BY ELIZABETH HERITAGE
April is Open Education month here at NZCommons. Over at the Open Education Working Group, they have been putting together a series of blog posts about OER around the world. Here are a few snippets that caught our eye.
Subhajit Ganguly is an Ambassador for Open Knowledge Foundation India, a group of professors, scientists, researchers, hackers, programmers, government and civil society representatives. He says: “Improving education in India is one of our priority areas and we are exploring open education approaches. We have to work as much as we can in ensuring at least basic education for those children who are not likely to see the light of education due to various reasons. This is a monumental task, taking into account the gigantic size of the population of India. However, every little helps. … We aim to arrange for vocational, profession-based education for the adult population. This way, we can work towards uplifting the economy from the grassroots.” Read more here.
Bernard Nkuyubwatsi, formerly of the Rwandan Ministry of Education, says: “The Open Learning Exchange Rwanda has been making educational resources more accessible and One Laptop per Child has distributed more than 100,000 laptops and aims to hit 500,000 computers distributed in primary schools. … The most compelling accomplishment in opening up education in Rwanda is probably a high primary school enrolment, which was 98.7 percent in 2010. However, the road is still steep for secondary education (35.8 percent) and more importantly, higher education (5.5 percent).” Read more here.

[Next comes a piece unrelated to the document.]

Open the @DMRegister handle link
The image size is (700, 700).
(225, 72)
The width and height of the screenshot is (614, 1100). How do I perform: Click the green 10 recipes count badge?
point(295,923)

Dr Anna Wertlen is founder and chairperson of the Village Scribe Association for the advancement of innovative ICTs in development. She says: “The Village Scribe Association (VSA) is a small NGO in the poorest province of South Africa, the Eastern Cape. The Trust partners with a small IT company called eKhaya ICT, and together they have developed an online learning network that is suitable for school computer labs with no or low-quality internet access. Awarenet is a P2P social network, which combines the functions of well known social networks such as facebook, YouTube, Flickr and Wikipedia additionally to personal messages, blogs, chat rooms and creative spaces such as a scribble tool.” Read more here.
Stella HaYoung Shin is a Ph.D candidate of Educational Policy and Administration at Sookmyung Women’s University in Yongsan-gu, Seoul, South Korea. She says:
“Much of my work at Sookmyung Women’s University (SMWU) has been devoted to developing OER surroundings in South Korea through launching and running SNOW (Sookmyung Network for Open World) during 2009–2010. SNOW has launched a vision of an ‘OER missionary’ to Korean users under the motif to provide valuable global OER to Korean users and accessible guidelines to make use of them. Comparing other OER interfaces and service providing organizations and web-sites, SNOW can be one of the most ‘kind’ and ‘open’ OERs allowing users find localised OER easily.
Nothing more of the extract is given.